Trascrivi l'intero elenco riportato qui sotto, riga per riga, senza cambiare nulla.

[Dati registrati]
__________________________________________________

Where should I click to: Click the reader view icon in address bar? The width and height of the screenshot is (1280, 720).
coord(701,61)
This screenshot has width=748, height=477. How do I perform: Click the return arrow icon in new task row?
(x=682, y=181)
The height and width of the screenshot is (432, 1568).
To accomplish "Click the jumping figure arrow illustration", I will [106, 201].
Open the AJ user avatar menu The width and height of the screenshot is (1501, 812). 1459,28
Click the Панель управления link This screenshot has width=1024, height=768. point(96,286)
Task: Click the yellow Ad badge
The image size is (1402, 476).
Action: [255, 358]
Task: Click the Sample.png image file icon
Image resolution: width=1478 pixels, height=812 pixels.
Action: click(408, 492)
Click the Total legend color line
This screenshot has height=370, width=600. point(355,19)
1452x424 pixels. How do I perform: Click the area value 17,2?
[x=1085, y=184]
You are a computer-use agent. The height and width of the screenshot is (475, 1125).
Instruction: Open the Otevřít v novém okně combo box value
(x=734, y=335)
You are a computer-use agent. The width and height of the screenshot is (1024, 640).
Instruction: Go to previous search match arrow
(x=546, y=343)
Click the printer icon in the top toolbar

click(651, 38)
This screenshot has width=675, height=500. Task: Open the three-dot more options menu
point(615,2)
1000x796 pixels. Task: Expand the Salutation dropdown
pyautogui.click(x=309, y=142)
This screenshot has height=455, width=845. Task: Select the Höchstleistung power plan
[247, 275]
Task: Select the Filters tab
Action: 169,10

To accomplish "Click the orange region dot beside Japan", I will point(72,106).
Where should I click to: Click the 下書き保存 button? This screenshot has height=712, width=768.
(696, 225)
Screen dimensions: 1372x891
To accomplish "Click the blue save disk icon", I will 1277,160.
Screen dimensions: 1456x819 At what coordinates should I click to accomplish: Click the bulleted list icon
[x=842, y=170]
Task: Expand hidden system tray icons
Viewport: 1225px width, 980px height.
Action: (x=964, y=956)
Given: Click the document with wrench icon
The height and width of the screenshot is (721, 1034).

__________________________________________________

Esercizio svolto:
Where should I click to: Click the reader view icon in address bar? The width and height of the screenshot is (1280, 720).
coord(701,61)
This screenshot has width=748, height=477. How do I perform: Click the return arrow icon in new task row?
(x=682, y=181)
The height and width of the screenshot is (432, 1568).
To accomplish "Click the jumping figure arrow illustration", I will [106, 201].
Open the AJ user avatar menu The width and height of the screenshot is (1501, 812). 1459,28
Click the Панель управления link This screenshot has width=1024, height=768. point(96,286)
Task: Click the yellow Ad badge
The image size is (1402, 476).
Action: [255, 358]
Task: Click the Sample.png image file icon
Image resolution: width=1478 pixels, height=812 pixels.
Action: click(408, 492)
Click the Total legend color line
This screenshot has height=370, width=600. point(355,19)
1452x424 pixels. How do I perform: Click the area value 17,2?
[x=1085, y=184]
You are a computer-use agent. The height and width of the screenshot is (475, 1125).
Instruction: Open the Otevřít v novém okně combo box value
(x=734, y=335)
You are a computer-use agent. The width and height of the screenshot is (1024, 640).
Instruction: Go to previous search match arrow
(x=546, y=343)
Click the printer icon in the top toolbar

click(651, 38)
This screenshot has width=675, height=500. Task: Open the three-dot more options menu
point(615,2)
1000x796 pixels. Task: Expand the Salutation dropdown
pyautogui.click(x=309, y=142)
This screenshot has height=455, width=845. Task: Select the Höchstleistung power plan
[247, 275]
Task: Select the Filters tab
Action: 169,10

To accomplish "Click the orange region dot beside Japan", I will point(72,106).
Where should I click to: Click the 下書き保存 button? This screenshot has height=712, width=768.
(696, 225)
Screen dimensions: 1372x891
To accomplish "Click the blue save disk icon", I will 1277,160.
Screen dimensions: 1456x819 At what coordinates should I click to accomplish: Click the bulleted list icon
[x=842, y=170]
Task: Expand hidden system tray icons
Viewport: 1225px width, 980px height.
Action: (x=964, y=956)
Given: Click the document with wrench icon
The height and width of the screenshot is (721, 1034).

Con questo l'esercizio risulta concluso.